RobynsVeil posted Thu, 09 September 2010 at 3:29 PM
Adding to Johnpf's fine note: if you happen to see disparity between what's written in the Poser manual in the material room section and what Bagginsbill has to say on the subject, distrust the manual and stick with Bagginsbill.
A lot of the erroneous shaders that you will find in the marketplace come from trusting developers following the manual.
Another thing that the recent efforts to export materials and Poser objects to LuxRender has revealed: a lot of what we do in terms of trying to achieve "realism" or physical accuracy or whatever you want to call making-an-object-look-like-what-it-is-supposed-to-represent is a kludge... an artifice. A cheat. A workaround. So, shaders developed for Poser/Firefly don't really work too well for other renderers.
Monterey/Mint21.x/Win10 - Blender3.x - PP11.3(cm) - Musescore3.6.2
Wir sind gewohnt, daß die Menschen verhöhnen was sie nicht verstehen
[it is clear that humans have contempt for that which they do not understand]

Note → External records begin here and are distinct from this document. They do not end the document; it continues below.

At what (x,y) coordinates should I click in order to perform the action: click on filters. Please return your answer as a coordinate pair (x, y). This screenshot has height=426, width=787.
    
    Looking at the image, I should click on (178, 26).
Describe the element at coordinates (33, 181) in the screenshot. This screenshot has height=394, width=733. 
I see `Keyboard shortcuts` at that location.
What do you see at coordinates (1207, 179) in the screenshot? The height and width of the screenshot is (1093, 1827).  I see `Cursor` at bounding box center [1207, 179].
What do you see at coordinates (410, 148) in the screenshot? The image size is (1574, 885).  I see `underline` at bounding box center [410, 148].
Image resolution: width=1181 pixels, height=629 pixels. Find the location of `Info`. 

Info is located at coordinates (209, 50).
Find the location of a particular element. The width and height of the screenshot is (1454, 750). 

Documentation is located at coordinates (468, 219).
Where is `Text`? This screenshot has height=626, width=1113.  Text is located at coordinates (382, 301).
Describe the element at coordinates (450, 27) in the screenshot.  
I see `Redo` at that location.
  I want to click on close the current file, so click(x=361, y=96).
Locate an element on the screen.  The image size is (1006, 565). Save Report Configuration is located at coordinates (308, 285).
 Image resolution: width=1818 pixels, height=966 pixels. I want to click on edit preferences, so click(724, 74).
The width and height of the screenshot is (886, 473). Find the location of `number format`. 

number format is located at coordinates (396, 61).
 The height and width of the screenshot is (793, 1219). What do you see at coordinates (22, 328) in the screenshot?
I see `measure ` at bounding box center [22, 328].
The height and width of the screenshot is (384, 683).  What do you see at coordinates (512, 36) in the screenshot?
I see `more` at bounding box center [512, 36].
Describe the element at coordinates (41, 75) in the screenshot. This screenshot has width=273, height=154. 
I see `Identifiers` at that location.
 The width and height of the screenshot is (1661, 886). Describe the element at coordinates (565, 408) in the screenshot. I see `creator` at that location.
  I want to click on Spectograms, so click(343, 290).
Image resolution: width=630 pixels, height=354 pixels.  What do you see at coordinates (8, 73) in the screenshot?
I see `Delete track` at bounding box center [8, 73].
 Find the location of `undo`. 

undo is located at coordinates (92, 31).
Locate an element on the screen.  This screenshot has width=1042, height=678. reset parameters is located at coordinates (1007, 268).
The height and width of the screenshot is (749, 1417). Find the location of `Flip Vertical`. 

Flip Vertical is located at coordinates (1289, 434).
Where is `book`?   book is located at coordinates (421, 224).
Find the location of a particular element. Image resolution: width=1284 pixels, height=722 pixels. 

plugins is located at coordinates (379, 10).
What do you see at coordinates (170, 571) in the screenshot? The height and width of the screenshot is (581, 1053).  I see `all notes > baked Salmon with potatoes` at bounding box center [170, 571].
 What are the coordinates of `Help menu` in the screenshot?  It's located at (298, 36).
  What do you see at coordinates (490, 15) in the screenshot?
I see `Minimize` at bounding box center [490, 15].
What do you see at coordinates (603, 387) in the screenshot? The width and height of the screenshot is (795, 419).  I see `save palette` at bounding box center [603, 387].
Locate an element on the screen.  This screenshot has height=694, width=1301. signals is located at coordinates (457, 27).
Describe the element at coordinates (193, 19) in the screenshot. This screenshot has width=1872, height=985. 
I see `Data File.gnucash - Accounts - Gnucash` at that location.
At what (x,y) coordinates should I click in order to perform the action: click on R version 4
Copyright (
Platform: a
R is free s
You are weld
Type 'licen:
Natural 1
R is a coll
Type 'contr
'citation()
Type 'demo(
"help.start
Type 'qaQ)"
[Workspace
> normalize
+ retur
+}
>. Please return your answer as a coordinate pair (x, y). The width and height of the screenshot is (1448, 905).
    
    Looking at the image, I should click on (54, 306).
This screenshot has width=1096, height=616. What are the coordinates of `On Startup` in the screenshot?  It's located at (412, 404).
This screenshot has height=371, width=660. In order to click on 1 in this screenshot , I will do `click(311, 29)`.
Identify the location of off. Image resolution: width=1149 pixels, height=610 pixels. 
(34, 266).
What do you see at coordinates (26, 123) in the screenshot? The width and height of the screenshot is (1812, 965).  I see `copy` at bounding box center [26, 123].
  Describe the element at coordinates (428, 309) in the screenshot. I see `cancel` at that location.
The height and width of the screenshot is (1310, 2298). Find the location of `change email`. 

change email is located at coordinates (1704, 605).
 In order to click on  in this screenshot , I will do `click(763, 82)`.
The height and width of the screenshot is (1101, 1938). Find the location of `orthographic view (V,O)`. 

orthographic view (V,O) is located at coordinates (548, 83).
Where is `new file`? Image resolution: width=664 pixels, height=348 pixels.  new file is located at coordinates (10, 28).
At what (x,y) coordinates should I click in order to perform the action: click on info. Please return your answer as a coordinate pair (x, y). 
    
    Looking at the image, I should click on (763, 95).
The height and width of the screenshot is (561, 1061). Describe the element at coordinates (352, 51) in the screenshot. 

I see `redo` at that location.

hborre posted Thu, 09 September 2010 at 3:43 PM
Just to add, many earlier content were created in previous Poser version which exhibit inherent built-in problems of their own. These were correction factors because there were simply no other way to get around the issues. One of the most common, active ambient channels for human skin. Turn off all the lights and you have a model glowing in the dark. And why was this done, to offset the lack of understanding about gamma correction and how it applies to linear rendering.